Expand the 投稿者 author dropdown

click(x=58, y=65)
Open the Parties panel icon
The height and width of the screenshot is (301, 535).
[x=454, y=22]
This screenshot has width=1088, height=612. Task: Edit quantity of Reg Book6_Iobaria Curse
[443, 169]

########

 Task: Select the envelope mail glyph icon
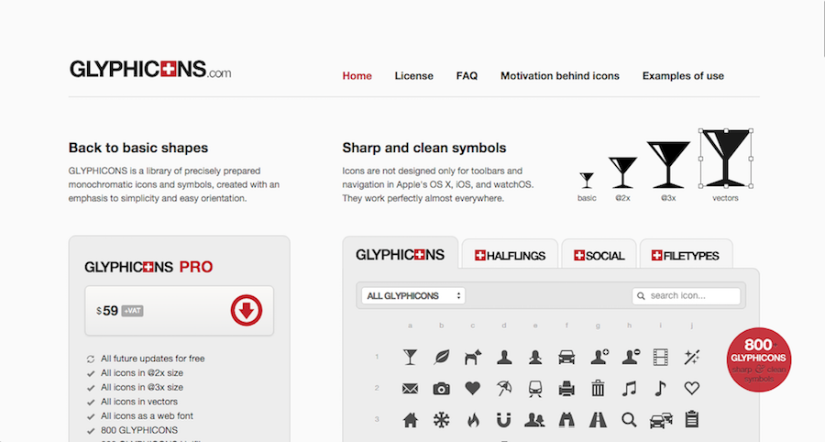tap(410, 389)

########

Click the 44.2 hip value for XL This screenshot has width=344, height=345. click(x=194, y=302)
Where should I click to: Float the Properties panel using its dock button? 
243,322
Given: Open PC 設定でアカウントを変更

########

(Required work)
In the listing above, find the line containing "Where should I" and the line containing "Given: Open PC 設定でアカウントを変更", then retype both and every line between them exactly, with nothing else.

(Solution for this problem)
Where should I click to: Float the Properties panel using its dock button? 
243,322
Given: Open PC 設定でアカウントを変更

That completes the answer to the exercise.